4. Motion for Stay of Deportation
Because the Court will deny Marshall's petition for writ of habeas corpus as meritless, there is no need to stay the deportation proceedings. Accordingly, the motion will be denied.
For the reasons stated above, the Court will deny the instant petition for writ of habeas corpus and motion to stay deportation. Petitioner has raised no factual issue that requires a hearing to resolve. An appropriate Order follows.
IN THE UNITED STATES DISTRICT COURT
FOR THE EASTERN DISTRICT OF PENNSYLVANIA
ELLIS MARSHALL, : CIVIL ACTION
v. : NO. 02-CV-510 :
IMMIGRATION AND NATURALIZATION :
SERVICE, et al., :
O R D E R
AND NOW, this 29th day of April, 2002, upon consideration of the petition for writ of habeas corpus (Doc. Nos. 1, 5), the response thereto, the reply thereto, the supplemental response thereto, the motion of petitioner to stay deportation (Doc. No. 3), and all accompanying documents filed, and for the reasons set forth in the foregoing memorandum, IT IS HEREBY ORDERED that the petition for a writ of habeas corpus is DENIED AND DISMISSED WITHOUT AN EVIDENTIARY HEARING.
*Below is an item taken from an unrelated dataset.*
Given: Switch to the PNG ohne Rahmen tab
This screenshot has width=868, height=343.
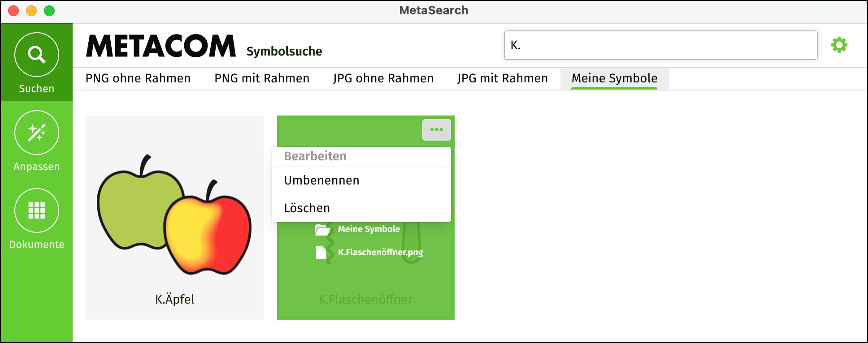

It is FURTHER ORDERED that petitioner's motion to stay deportation is DENIED.
LOWELL A. REED, JR., S.J.
1. Section 1182(a) of Title 8 has since been amended, whereby the number of classes of inadmissible aliens was decreased from thirty-four to nine by broadening the descriptions of the classes. See Perez-Rodriguez v. Immigration and Naturalization Service, 3 F.3d 1074, 1075 n.1 (7th Cir. 1993) (citing Immigration Act of 1990, Pub. L. No. 101-649 § 601(a), 104 Stat. 5066-85). The present equivalent of former 8 U.S.C. § 1182(a)(17) is now 8 U.S.C. §1182(a)(6)(A).
Except as provided in this section and notwithstanding any other provision of law, no court shall have jurisdiction to hear any cause or claim by or on behalf of any alien arising from the decision or action by the Attorney General to commence proceedings, adjudicate cases, or execute removal orders against any alien under this chapter.